胸腺腫瘍
1.胸腺とは
胸腺は胸骨の裏に位置する小さな臓器で、思春期に最大となり、その後は年齢とともに萎縮します。免疫機能を担うリンパ系の一部です。胸腺はリンパ球と呼ばれる白血球をつくっており、リンパ球は感染から体を守ります。
2.胸腺腫瘍とは
胸腺腫瘍は、頻度の少ない稀な腫瘍です。胸腺腫と胸腺がんの二つに分けられます。胸腺腫瘍の多くは胸腺腫です。胸腺腫の腫瘍細胞は、胸腺の正常な細胞に似ていますが、ゆっくりと増殖し胸腺の外にはめったに広がりません。胸腺腫瘍の約15%が胸腺がんで、腫瘍細胞は胸腺の正常細胞と異なり急速に増殖し、しばしば体の他の部位に転移します。
3.症状
胸腺腫瘍の多くは症状がありません。腫瘍は、定期的な胸部X線検査において発見されることがあります。胸腺腫瘍によって、持続する咳、胸部痛、呼吸困難が引き起こされることがあります。
胸腺腫の患者さんが他の病気を持っている場合もあります。これらの病気として、重症筋無力症が代表的ですが、その他に多発性筋炎、紅斑性狼瘡、関節リウマチ、甲状腺炎、シューグレン症候群、低ガンマグロブリン血症があります。
4.診断
胸部X線検査:
胸部全体の様子を確認します。おおよその腫瘍の大きさや胸水と呼ばれる胸腔に溜まった体液の有無などがわかります。
CTスキャン:
腫瘍の大きさ、位置、周辺臓器とのかかわりなど多くの情報が得られます。
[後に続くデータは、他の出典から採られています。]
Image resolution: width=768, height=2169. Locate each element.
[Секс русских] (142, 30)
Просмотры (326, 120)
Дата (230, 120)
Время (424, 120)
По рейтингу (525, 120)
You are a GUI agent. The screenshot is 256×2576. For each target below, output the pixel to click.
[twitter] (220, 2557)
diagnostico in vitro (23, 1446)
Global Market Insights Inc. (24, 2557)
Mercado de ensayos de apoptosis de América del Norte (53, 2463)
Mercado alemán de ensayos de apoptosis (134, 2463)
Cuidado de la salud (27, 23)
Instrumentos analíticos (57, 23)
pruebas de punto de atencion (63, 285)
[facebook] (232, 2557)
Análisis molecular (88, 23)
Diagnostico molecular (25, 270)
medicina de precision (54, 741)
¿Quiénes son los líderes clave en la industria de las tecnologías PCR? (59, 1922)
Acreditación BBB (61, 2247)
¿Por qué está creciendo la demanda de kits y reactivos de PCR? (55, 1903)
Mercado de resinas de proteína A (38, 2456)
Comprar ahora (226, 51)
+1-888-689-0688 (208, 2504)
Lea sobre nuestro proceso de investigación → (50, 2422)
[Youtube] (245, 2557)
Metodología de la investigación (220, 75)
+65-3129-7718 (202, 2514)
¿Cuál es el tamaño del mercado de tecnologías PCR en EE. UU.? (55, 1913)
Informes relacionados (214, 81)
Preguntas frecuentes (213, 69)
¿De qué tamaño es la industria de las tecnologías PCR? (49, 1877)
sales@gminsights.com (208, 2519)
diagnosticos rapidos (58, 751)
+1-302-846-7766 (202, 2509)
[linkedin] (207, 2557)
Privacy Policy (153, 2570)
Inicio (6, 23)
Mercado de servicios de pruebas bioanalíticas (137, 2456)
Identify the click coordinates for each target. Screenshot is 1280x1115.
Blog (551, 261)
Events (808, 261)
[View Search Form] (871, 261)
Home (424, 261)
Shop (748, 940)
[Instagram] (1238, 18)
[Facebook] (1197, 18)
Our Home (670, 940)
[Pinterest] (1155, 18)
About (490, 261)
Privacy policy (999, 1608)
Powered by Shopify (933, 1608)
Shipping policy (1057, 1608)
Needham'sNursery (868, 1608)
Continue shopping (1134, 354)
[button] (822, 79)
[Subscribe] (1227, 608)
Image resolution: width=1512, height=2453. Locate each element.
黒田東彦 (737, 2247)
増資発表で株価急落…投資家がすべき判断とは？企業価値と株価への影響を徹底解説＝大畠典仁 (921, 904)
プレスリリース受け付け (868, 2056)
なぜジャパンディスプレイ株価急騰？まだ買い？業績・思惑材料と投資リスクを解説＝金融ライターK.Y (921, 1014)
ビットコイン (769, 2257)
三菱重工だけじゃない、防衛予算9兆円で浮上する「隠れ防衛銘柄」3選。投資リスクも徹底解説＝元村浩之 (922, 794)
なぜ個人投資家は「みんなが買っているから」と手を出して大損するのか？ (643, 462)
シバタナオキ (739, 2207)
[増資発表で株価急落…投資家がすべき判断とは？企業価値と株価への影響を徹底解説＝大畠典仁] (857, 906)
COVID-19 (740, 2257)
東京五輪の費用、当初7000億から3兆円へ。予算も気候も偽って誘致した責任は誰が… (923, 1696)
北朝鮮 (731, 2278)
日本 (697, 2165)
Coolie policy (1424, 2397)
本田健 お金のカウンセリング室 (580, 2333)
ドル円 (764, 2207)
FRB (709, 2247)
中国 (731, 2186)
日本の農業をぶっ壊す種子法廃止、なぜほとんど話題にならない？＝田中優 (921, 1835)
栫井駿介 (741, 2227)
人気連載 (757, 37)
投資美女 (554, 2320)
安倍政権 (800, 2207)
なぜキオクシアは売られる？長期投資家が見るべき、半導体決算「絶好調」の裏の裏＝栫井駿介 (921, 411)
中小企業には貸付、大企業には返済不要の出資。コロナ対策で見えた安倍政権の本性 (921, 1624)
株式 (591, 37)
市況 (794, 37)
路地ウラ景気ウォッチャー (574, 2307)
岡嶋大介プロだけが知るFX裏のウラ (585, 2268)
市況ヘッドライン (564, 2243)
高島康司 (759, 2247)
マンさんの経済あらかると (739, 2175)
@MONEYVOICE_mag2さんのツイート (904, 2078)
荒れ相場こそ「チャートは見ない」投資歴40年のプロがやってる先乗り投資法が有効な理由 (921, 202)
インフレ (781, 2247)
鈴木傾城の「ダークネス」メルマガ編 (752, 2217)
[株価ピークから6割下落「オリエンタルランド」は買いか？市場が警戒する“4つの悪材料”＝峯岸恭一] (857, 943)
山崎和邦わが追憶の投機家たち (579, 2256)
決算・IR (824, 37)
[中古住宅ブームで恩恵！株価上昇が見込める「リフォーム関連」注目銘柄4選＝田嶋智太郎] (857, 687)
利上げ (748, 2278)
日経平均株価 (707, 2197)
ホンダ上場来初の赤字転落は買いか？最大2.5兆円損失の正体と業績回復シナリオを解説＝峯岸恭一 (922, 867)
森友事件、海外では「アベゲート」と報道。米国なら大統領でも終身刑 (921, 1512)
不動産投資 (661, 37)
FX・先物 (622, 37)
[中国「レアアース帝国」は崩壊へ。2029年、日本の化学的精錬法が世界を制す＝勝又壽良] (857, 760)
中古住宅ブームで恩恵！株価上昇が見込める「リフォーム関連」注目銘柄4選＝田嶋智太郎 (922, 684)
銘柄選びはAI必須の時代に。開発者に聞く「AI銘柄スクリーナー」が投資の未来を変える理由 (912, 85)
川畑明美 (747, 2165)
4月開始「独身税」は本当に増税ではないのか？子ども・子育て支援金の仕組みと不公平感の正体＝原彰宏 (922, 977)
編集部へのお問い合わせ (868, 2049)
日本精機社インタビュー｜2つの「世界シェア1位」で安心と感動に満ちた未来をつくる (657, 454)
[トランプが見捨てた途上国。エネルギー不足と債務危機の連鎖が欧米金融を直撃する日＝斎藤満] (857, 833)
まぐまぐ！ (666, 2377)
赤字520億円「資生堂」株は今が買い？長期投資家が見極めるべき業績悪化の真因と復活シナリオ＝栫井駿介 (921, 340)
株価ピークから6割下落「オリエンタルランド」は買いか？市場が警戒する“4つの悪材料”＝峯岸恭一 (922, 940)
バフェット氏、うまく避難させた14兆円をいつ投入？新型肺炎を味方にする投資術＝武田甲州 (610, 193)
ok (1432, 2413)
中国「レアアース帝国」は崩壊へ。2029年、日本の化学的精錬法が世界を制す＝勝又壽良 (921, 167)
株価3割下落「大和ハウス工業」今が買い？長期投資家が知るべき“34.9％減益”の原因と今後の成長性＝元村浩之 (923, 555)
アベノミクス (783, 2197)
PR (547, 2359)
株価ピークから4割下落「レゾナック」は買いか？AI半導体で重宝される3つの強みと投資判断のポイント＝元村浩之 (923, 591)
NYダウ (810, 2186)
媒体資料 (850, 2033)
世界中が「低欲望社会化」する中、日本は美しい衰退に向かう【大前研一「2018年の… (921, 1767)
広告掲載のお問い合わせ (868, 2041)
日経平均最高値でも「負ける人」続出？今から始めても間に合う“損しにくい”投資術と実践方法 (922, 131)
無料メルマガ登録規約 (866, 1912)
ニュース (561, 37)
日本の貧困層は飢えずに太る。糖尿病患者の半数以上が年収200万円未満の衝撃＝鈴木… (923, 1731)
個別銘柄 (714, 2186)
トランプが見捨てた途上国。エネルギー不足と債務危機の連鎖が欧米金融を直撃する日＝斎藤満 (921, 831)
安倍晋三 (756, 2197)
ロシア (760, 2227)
造影剤を静脈に注射することによる臓器や組織をよりはっきり確認できます。
MRI(核磁気共鳴画像法):
腫瘍の性質や周辺臓器への浸潤の有無などを評価できます。
生検:
病理診断のために利用されます。多くの場合は手術前にCTで位置を確認しながら、細い針を使用して行われます。病理医がサンプルを顕微鏡で観察して診断します。
5.進行度
正岡病期分類が広く用いられています。
非浸潤型胸腺腫(I期)
腫瘍が胸腺内に限局している。
浸潤型胸腺腫(II、III、IV期)
浸潤型胸腺腫は、Ⅱ、Ⅲ、Ⅳ期があります。
- Ⅱ期 腫瘍は胸腺周囲の脂肪組織や胸腔表面層におよびます。
- Ⅲ期 腫瘍は肺や心嚢、心臓へ血液を運ぶ心血管といった胸郭に近接する臓器におよびます。
- Ⅳ期では、腫瘍の進行具合により、IVA期とIVB期に分けられます。
- IVA期では、腫瘍は肺や心臓の周囲にまで広く拡大しています。
- IVB期では、腫瘍は血管やリンパ系にまで拡大しています。
胸腺腫に使用される病期分類システムは、胸腺がんに使用されることもあります。
6.治療
- (ア)手術療法
- (イ)放射線療法
- (ウ)化学療法・ホルモン療法
手術療法
腫瘍を取り除く手術療法は、胸腺腫瘍の基本的な治療法です。
手術の際に目にみえる腫瘍をすべて摘出したとしても、なお腫瘍細胞が残るため手術後に放射線療法の行われることがあります。治癒の可能性を高めるために手術後に行われる治療法を術後補助療法といいます。
放射線療法
放射線療法は、放射線を用いて腫瘍細胞を死滅させるかまたは成長を止める治療です。通常一回に1.8~2グレイ(Gy)の照射を数十回に分けて、計45~50グレイの線量を用います。
化学療法・ホルモン療法
化学療法は、薬剤を用いて腫瘍細胞を死滅させるか細胞分裂を停止させることで腫瘍の増殖を停止させる治療です。ホルモン療法についても同様の効果が期待できます。化学療法やホルモン療法に用いる薬剤は腫瘍の種類や病期によって異なります。状態により1剤から3剤の薬剤を用いて治療が行われています。効果と副作用について主治医とよく相談して決める必要があります。
7.予後
外科的切除により比較的良い治療効果が得られます。かなり時間がたってから再発することもあるので、長く経過観察していく必要があります。